L'hypocrisie règne en maître de cérémonie et les carapaces de vêtements haute couture ne dissimulent pas tout. Tous sont liés par des relations consolidées à la rancœur, la haine et la violence. Et la richesse ne peut effacer la tragédie qui les lie : Linda, jumelle de Christian qui s'est suicidée dans sa baignoire, ici même, un an plus tôt. En sa mémoire, Christian a prévu un petit discours, à la plus grande fierté de son père.

Le spectateur en personnage omniscient

Nous voyons double : d'une part la scène en direct, sous nos yeux, et d'autre, celle retransmise par un duo de caméramans qui nous offrent les coulisses, les détails, les expressions les plus intimes des personnages. Une performance filmique en direct où nous découvrons une famille parfaite à qui tout réussit, des enfants avec un avenir brillant et une seule ombre au tableau : la mort de Linda. Elle hante l'image retransmise par les caméras, occupe les esprits, est omniprésente. Le secret bien gardé d'un père violant ses propres enfants éclate enfin et Helge est démasqué. Un secret mortel, intime, caché dans une maison aux allures de monastère.
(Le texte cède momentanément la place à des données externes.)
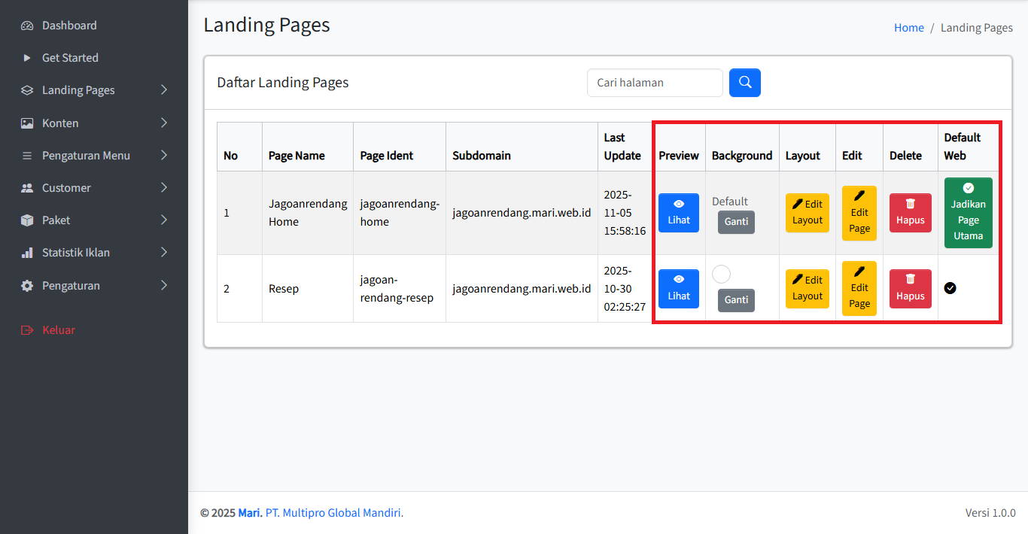Expand the Pengaturan Menu chevron
Image resolution: width=1028 pixels, height=534 pixels.
pyautogui.click(x=164, y=156)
Matthias Labelle est poignant dans le rôle de Christian, menant l'intrigue avec brio. Il incarne avec une immense sensibilité un garçon détruit par son propre père, accablé de la mort de sa sœur et incompris de sa famille lorsqu'il dénonce enfin les viols qu'il a subi. A la fois torturé et fou, il passe d'un homme parfaitement rangé dans la société à un petit garçon qui souffre et ne trouve plus sa place. Toute la famille va subir les conséquences de ce secret trop bien gardé.

Face à lui, Hervé Blanc, en père névrosé coupable. Il joue la carte de la neutralité, n'admet rien, reste dans le secret. La stoïcité de ce comédien est impressionnante et son aplomb est inégalable. Au service de l'hypocrisie, il sacrifie sa famille pour sauver son honneur égoiste.

Un double deuil

Le scénario est à double tranchant : le deuil est omniprésent. Celui de Linda, certes, mais aussi celui que font les enfants d'Helge qui n'est désormais plus digne d'être reconnu comme leur père. Helge à son tour prend conscience que ses soixante ans ont posé un voile sur son existence, hantée par ses agissements, la culpabilité d'avoir brisé sa propre famille et le regret qu'il ne verra plus jamais ses enfants.

La mise en scène de Cyril Teste ne passe plus dans les théâtres et Scènes Nationales, mais le film qui en est à l’origine est disponible en streaming.